(Labor and Employment Secretary Rosalinda Dimapilis-Baldoz issues the statement below following the release by the International Labor Organization Country Office for the Philippines of its Philippine Employment Trends 2015 report).

“I welcome the report of the International Labor Organization’s Philippine Employment Trends 2015 report that seeks to take stock of progress and developments towards our economic, including employment, targets.

“The report, in particular, shows that employment has expanded by more than 4 million, or 11.8 percent, over a five-year period, 2008-2013, despite the many challenges that the country has had to face through these years.
“I believe that President Benigno S. Aquino III’s labor and employment agenda, which the DOLE has translated into meaningful and substantive reforms that we have been implementing in earnest, is to be credited for this positive development.

“I note that the report validates Philippine official data on the outcomes spurred by these reforms. For example, wage employment, which is one measure of employment quality, has improved by 24.7 percent over the five-year period, or 4.4 million in absolute terms. Conversely, employment of unpaid family workers has declined by 5.6 percent. The Report also shows that vulnerable employment, which is another measure of the quality of employment, declined from 43.5 per cent in 2008 to 38.3 per cent in 2013. It also shows faster employment growth among women workers, 14 percent compared to 10.5 percent for men.
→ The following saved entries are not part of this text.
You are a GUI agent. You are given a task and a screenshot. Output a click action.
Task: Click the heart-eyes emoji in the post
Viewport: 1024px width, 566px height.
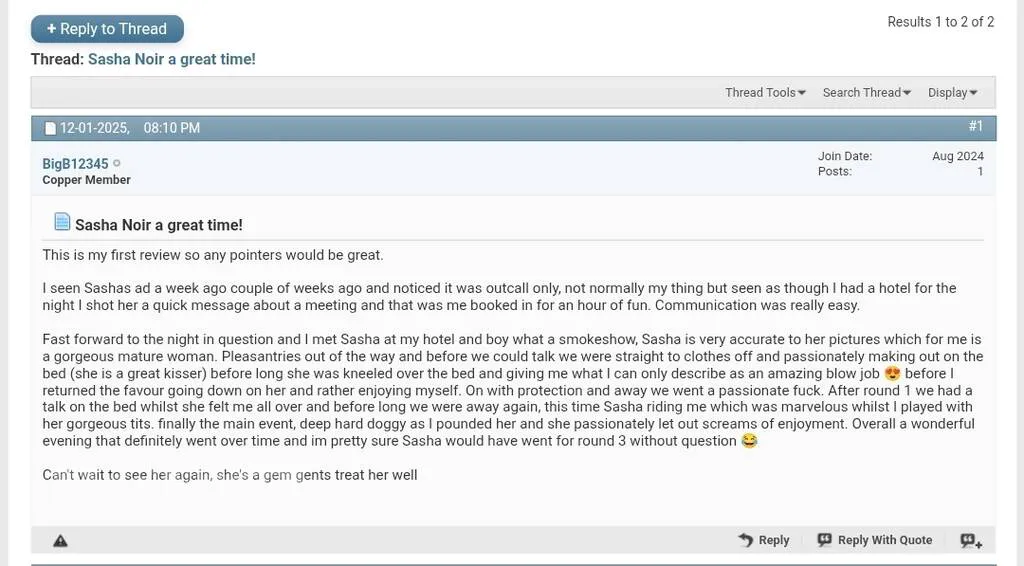coord(893,374)
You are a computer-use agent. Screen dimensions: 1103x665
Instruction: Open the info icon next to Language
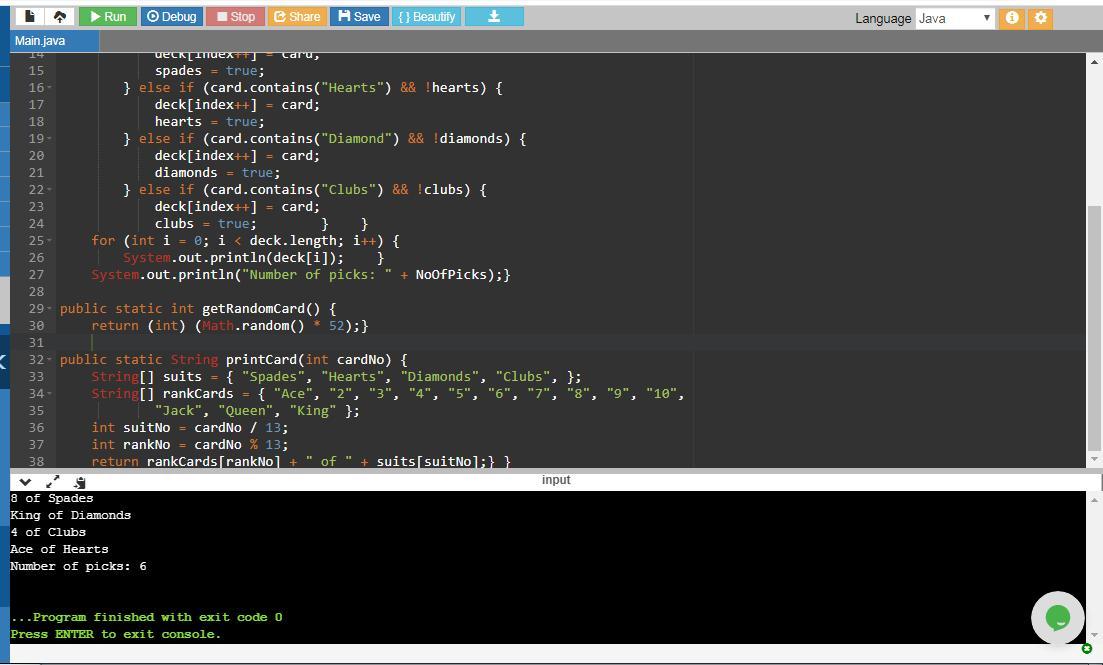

“We agree with the ILO that the unemployment challenge is primarily a youth phenomenon, as official data of the Philippine Statistics Authority shows youth unemployment accounts for half of the total unemployed Filipinos. But even on this score, the Philippines has shown modest gains. In the January 2015 Labor Force Survey, youth unemployment among the 15 to 24 year olds has gone down from 17.3 percent in January 2014 to 15 percent in January 2015. Over an expanded period, from 2008 to 2013, the Report shows that youth unemployment rate declined slightly from 17.4 per cent to 16.1 per cent. The Philippines, through the DOLE, has been working very closely with the ILO since 2010 to address youth unemployment, and I believe this is contributory to the decline.
“There is ample evidence that our package of reforms in the areas employment facilitation, workers’ welfare and protection, labor relations, and labor governance crucially respond to the continuing and emerging challenges posed by changes in the labor market, including the problems and opportunities the forthcoming 2015 integration of the ASEAN Economic Community may bring. Brick by brick, we are building stronger labor governance institutions supported by responsive labor and employment policies that will sustain our gains. By never losing sight of our national goal of poverty reduction in multiple dimensions and massive creation of quality employment, we hope to see the positive trends continue. I note that the ILO has observed a modest decline of poverty rate among all Filipino workers to 21.9 per cent in 2012 from 22.9 percent in 2006.
“I cite in particular our efforts in striking a balance between maintaining greater flexibility for enterprises and industries to be more competitive on the one hand, and ensuring protection for the more vulnerable groups of workers on the other hand. We also practice convergence with our key national government allies and tripartite partners to ensure consistency of policy to create more impact and increase employment opportunities, as well as to encourage private sector participation so that we can maximize benefits from limited resources.

“I am pleased that the ILO has taken notice of our labor market intervention programs and projects, such as the Training for Work Scholarship Program, Special Program for Employment of Students, Community-Based Employment Program which is part of our DOLE Integrated Livelihood and Emergency Employment Program, Public Employment Service Office, Government Internship Program, the PhilJobNet, Apprenticeship and Learnership Program, and the latest, JobStart Philippines, all of which are geared towards enhancing employability, facilitating access to employment and entrepreneurship opportunities, and protecting workers’ rights and promoting their welfare.